Initial reports of what came to be known as the Church Rock Spill were fragmentary, but details were coming in about millions of gallons of toxic radioactive liquid waste gushing into the Rio Puerco; a virtual tsunami of nuclear industry poison. There were reports of sheep along the banks dropping dead and people falling ill. But, of course, far out on the “rez’” all of that was “out of sight.”
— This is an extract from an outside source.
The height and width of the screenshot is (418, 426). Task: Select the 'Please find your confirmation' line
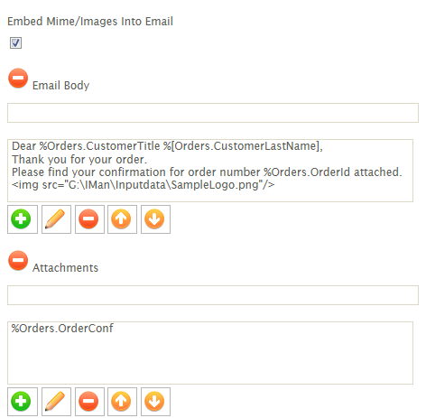coord(207,172)
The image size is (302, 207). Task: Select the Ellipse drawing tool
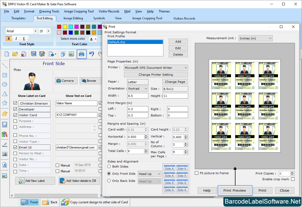point(4,84)
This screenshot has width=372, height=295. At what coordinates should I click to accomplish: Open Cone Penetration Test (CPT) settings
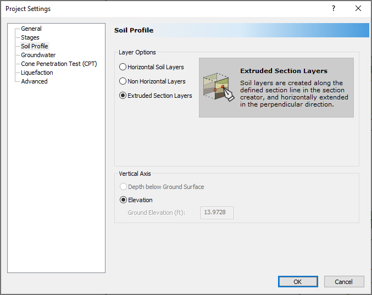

I was tracking the scraps of information coming across the news wire. A friend at United Press International phoned me tidbits he was hearing. I was worked up about the story but the news editors were coolly dismissive. Of course, if the same thing were happening to the Rio Grande flowing through Albuquerque I had no doubt the news room would have jumped into action.
“You have to understand”
I went to Editor Looney. Surely an old news hound like him could see the importance of what was happening out on the Navajo land. This was a big story, just what newspapers are meant to cover. He knew Navajo elders and artists in Santa Fe, so surely, he would do something.
But Editor Ralph took me into his office and shut the door. A small, portly man, he had to hunch forward on his elbows with his hands clasped before him on the cluttered desktop. He sighed and gazed unblinkingly at me. Then he cleared his throat and said quietly, calmly, “Mark, you have to understand, the nuclear industry built New Mexico. We will not be covering that story.” And, with the exception of a few follow-up wire stories buried in the back end of the paper, we didn’t.
By the time the dam was patched up, between 93 and 100 million gallons had gushed downstream, along with 1,100 tons of radioactive waste, sludge, acids and heavy metals including arsenic, uranium, thorium, radium, polonium, cadmium, and molybdenum. Due to the rugged, remote landscape, much of the clean-up had to be done by crews with shovels, rakes, buckets and wheelbarrows. Pockets of remaining radioactive waste dotted the dry landscape waiting to be moved along in the next downpour or blown about in the wind. Later studies found the toxic brew had seeped as much as 30 feet into the alluvial soils and groundwater. The rate of illness and death went up for those living along the Rio Puerco.
The Navajo Nation Tribal Government asked then governor Bruce King to seek federal assistance to clean up the colossal radioactive mess. King rejected the request. Again, the Albuquerque Tribune had other stories to cover.
Three years after the disaster, United Nuclear Corporation closed up operations and walked away. Now 40 years on, I know that the corporate media is still not to be trusted when it comes to covering the nuclear, or any other area of the energy industry.
As E.W. Scripps once wrote:
“The press of this country is now and always has been so thoroughly dominated by the wealthy few of the country that it cannot be depended upon to give the great mass of the people the correct information concerning political, economic, and social subjects which it is necessary that the mass of people shall have, in order that they shall vote and in all ways act in the best way to protect themselves from the brutal force and chicanery of the ruling and employing class.”
But that was a long time ago.
(Mark L. Taylor is editor of The Commoner Call.)